One of my English professors maintained that “art is the fulfillment of expectation.” A line of poetry, a musical phrase, an early visual in a movie all give us a sense of something about to happen. When it does, and when it surprises, delights or shocks, we are satisfied.
In a few notable restaurants, the same definition can be applied to waiting tables. And when the waiters are trained for service in a great French restaurant, it is art indeed. Waiters at Taillevent in Paris in 2002 were, I assure you, artists at the height of their powers.
My son and I enjoyed a meal there on a culinary tour of France that included Paris, Lyon and several towns in Provence. The main course, a lamb dish, was superb and the cheese plate a gastronomic adventure, but what I remember most was the service. Considerate, efficient, virtually invisible and performed by a team as impeccably prepared and practiced as the ballerinas we had watched earlier at Opera Garnier. When the thought began to first enter your mind that a bit more wine would be just the thing, it was there at your hand. When you were finished with a plate, truly finished, it disappeared somehow. When your palate had sufficiently recovered from one taste sensation, washed down with a perfect sip of perfectly matched wine, the next would appear just at the very instant when you were beginning to think that a little something else might be lovely.
We didn’t wait for our table. We didn’t wait for our first glass of wine. We weren’t introduced to the waiters. No one asked if we were still working on our plates.
When we wanted advice, as in what to choose from a cellar with over 3,000 choices, they were expert guides. When we asked for a glass of champagne without specifying which one, their choice was outstanding.
But they did more. My son, at the time still a smoker and feeling the need at mid-meal for a Marlboro, asked a waiter who was escorting him to the suite of restrooms (you were always escorted), if it was possible to have a private smoke. I was not to be told that he still had the habit. Here’s what the staff did. They procured a pack of the right brand. They set up a table in the salon, with table cloth, chair, ashtray, lighter and a small glass of wine to sustain him while he smoked. Then, a waiter stood guard in the hall in case I decided to walk in that direction. He relaxed, enjoying his cigarette at his leisure in a beautiful room in a beautiful restaurant, then returned satisfied and ready to tackle the cheese plate and dessert.
A restaurant that has served the rich and famous, from Nicolas Sarkozy to Vladimir Horowitz, practiced its art for us, giving both of us a memorable meal.
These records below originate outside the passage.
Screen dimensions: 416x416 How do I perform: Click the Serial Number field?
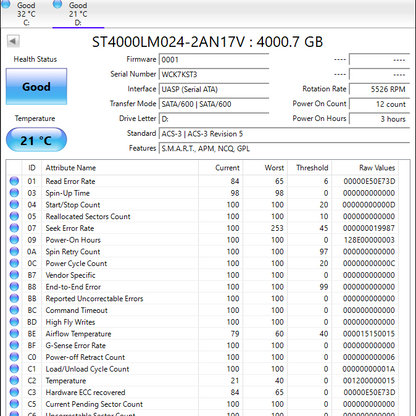(x=214, y=74)
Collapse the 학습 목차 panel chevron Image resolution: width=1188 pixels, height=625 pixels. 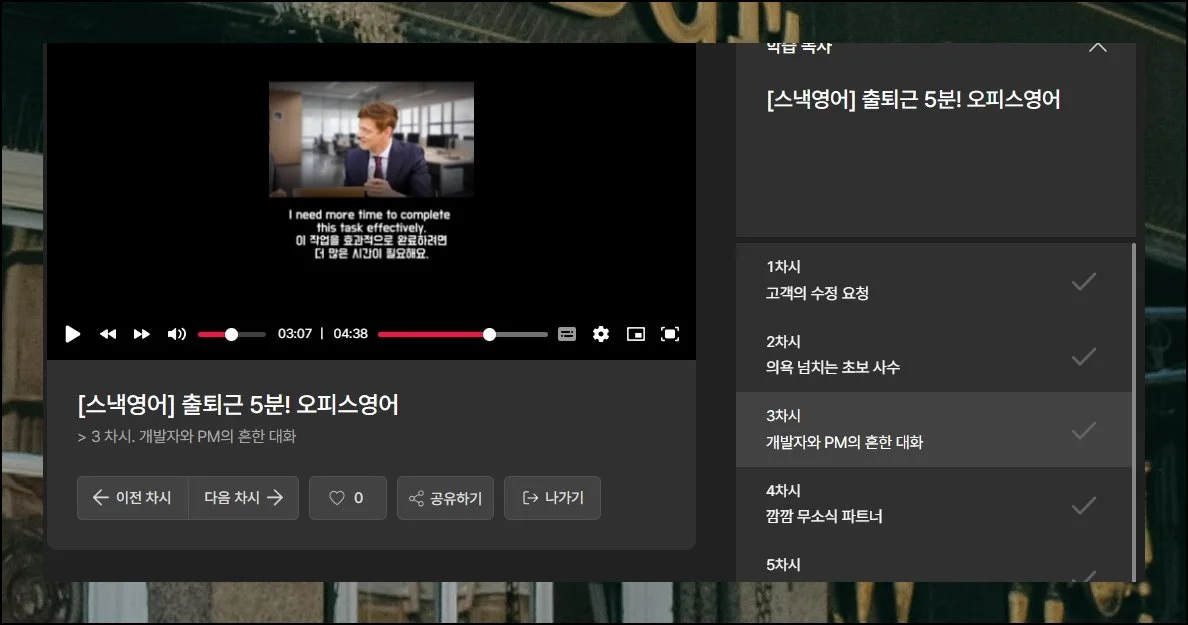[1097, 48]
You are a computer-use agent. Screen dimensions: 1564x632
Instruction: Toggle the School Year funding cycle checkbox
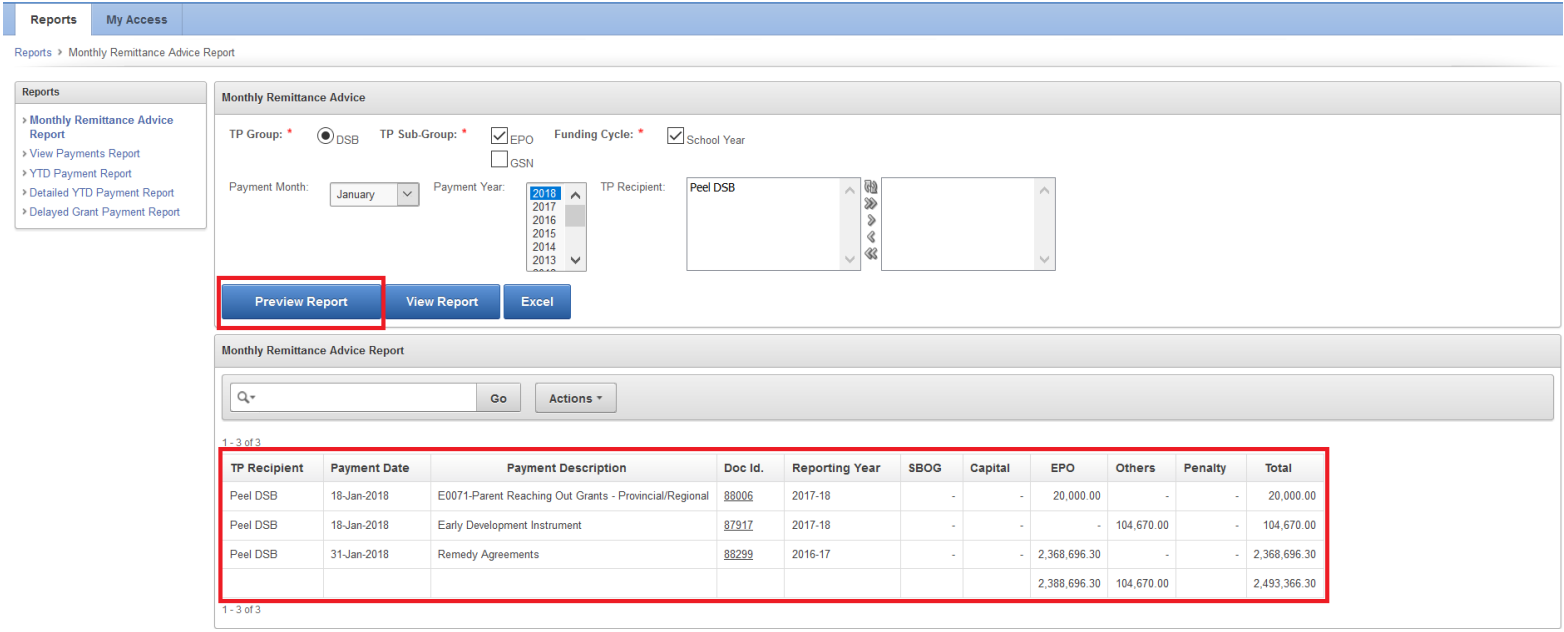coord(675,136)
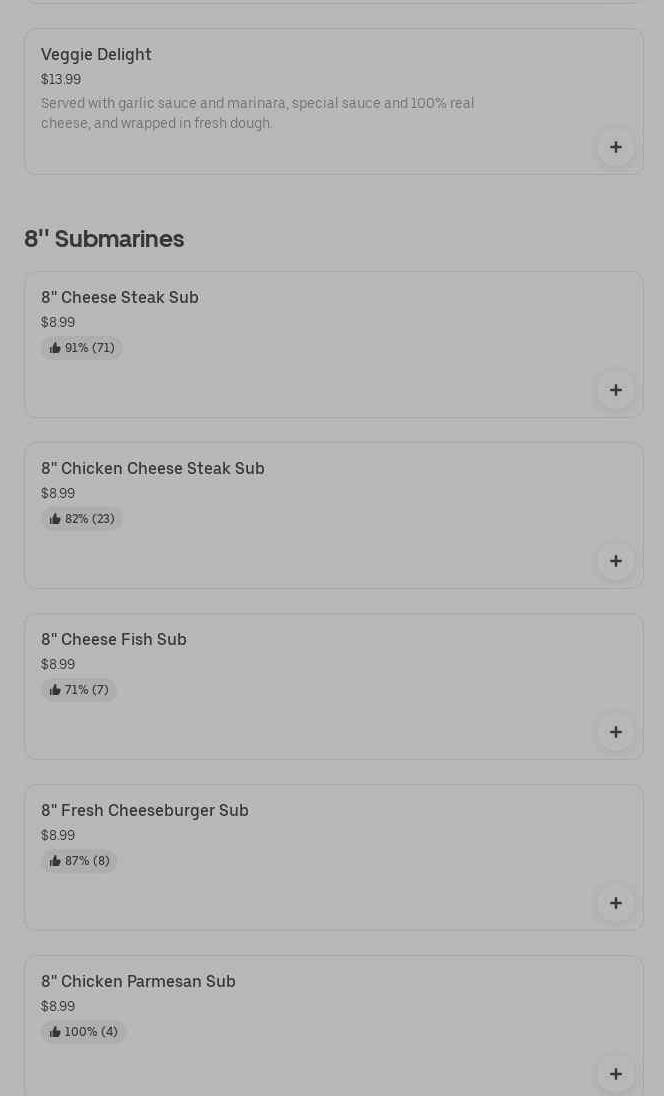664x1096 pixels.
Task: Select the 87% (8) rating badge
Action: tap(79, 861)
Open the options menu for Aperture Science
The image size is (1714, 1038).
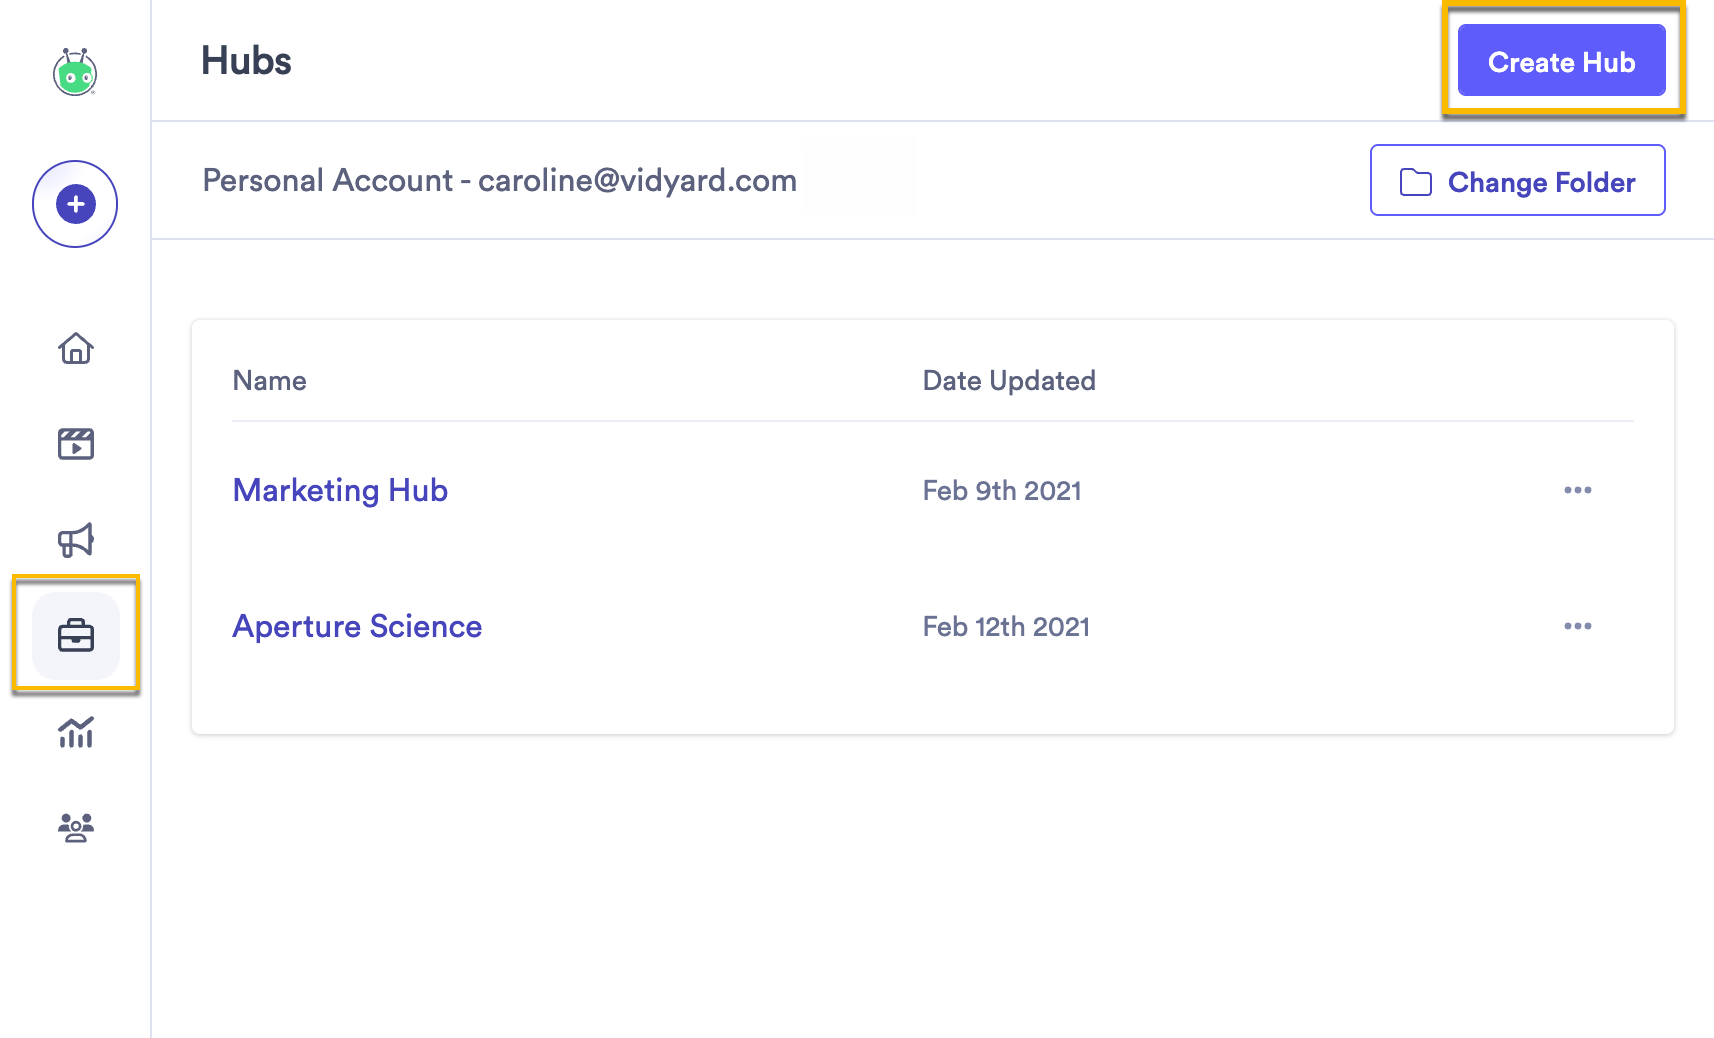[x=1578, y=626]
I grew up in south Alabama in the 1940s and 50s. The City Cafe, across the street from my mother's store, was our default lunch venue. The same servers saw us nearly every day, but when they delivered our orders, always had to ask who ordered which meal.
This chafed my father, who had frequented Antoine's and the Court of Two Sisters in New Orleans as a young man – it was my grandfather's favorite city and the only city of any consequence in the southern US. He would tell me to just wait until we had dinner at Antoine's; not only would the waiters always deliver the right meal to the right person, but they would do it without ever writing down anything.
Sure enough, when I was about twelve, we dined at Antoine's. At that age, I was primed to check the waiters' performance. To my amazement, they did exactly as my father had predicted – it was perfectly done without a note or the slightest hesitation.
Ever since that dinner, I have known that this level of service could be accomplished, but have rarely seen it repeated.
And no, we never learned our waiter's name at Antoine's.